> _Instructions for the task_
Your reply should be the records below, duplicated exactly, with any picture removed.

(Stored items from a collection)
*** Block opens ***

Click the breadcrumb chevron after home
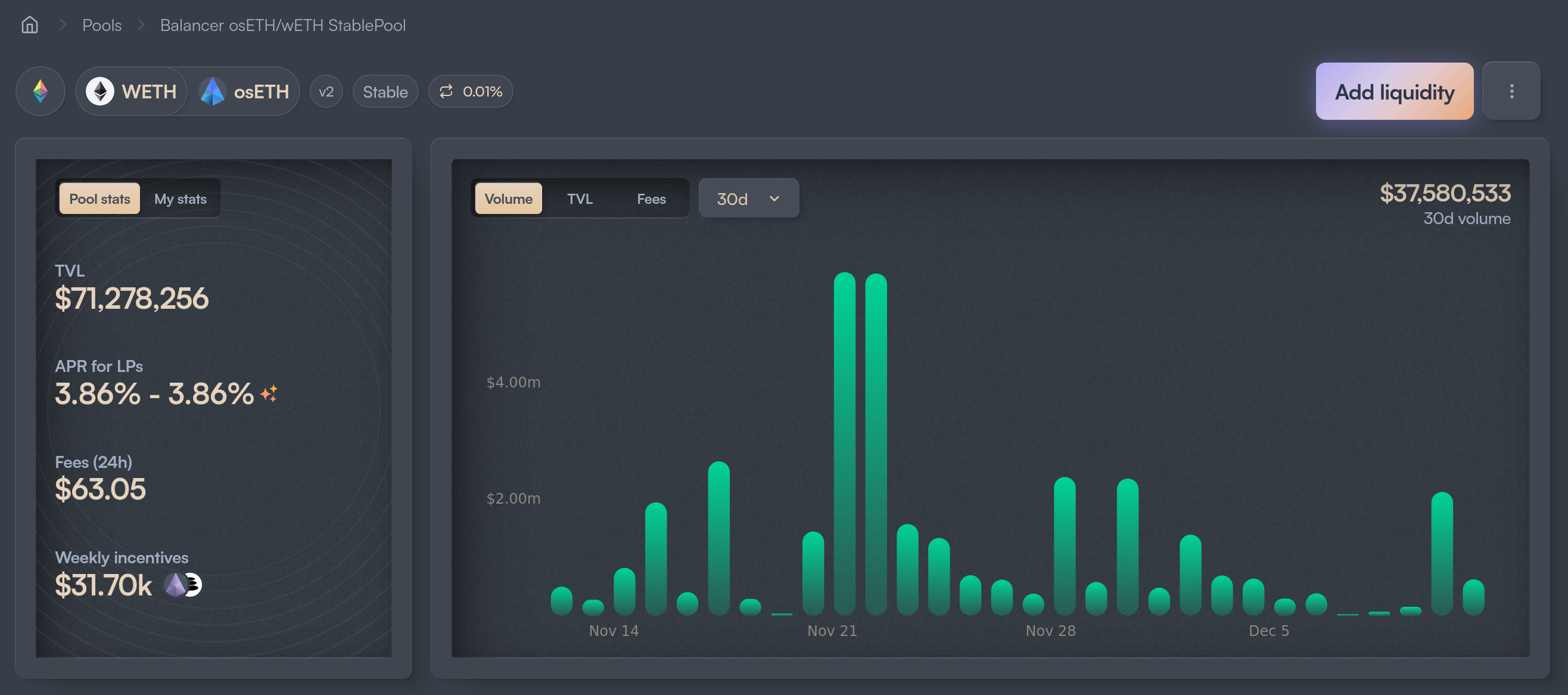Screen dimensions: 1568x695 (62, 25)
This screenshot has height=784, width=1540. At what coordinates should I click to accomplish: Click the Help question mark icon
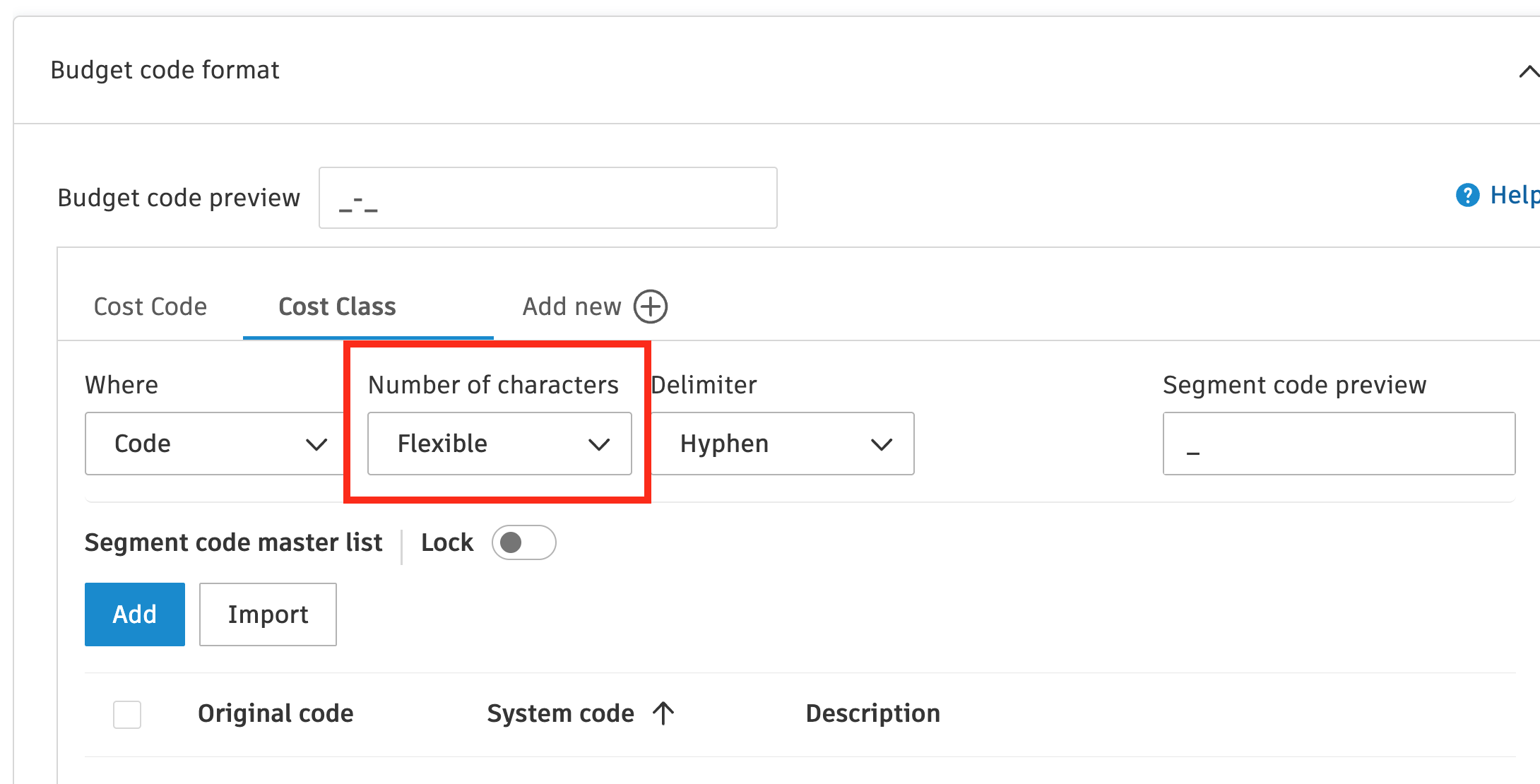click(1467, 195)
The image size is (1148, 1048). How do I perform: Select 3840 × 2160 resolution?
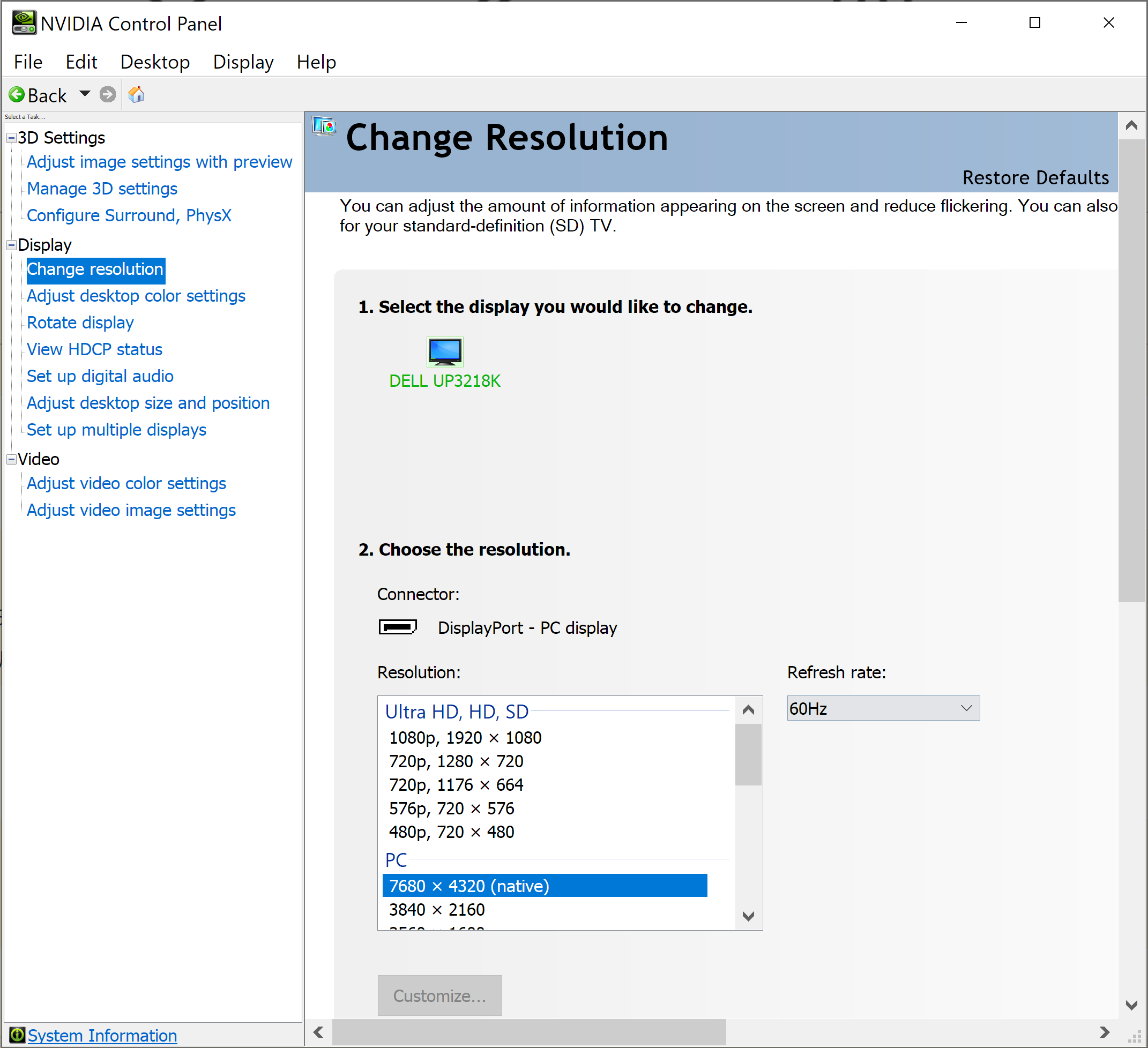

*** Block closes ***

> _Finished exercise_
Click the breadcrumb chevron after home
Screen dimensions: 1568x695 (62, 25)
This screenshot has height=784, width=1540. At what coordinates should I click to accomplish: Click the Help question mark icon
click(1467, 195)
The image size is (1148, 1048). How do I perform: Select 3840 × 2160 resolution?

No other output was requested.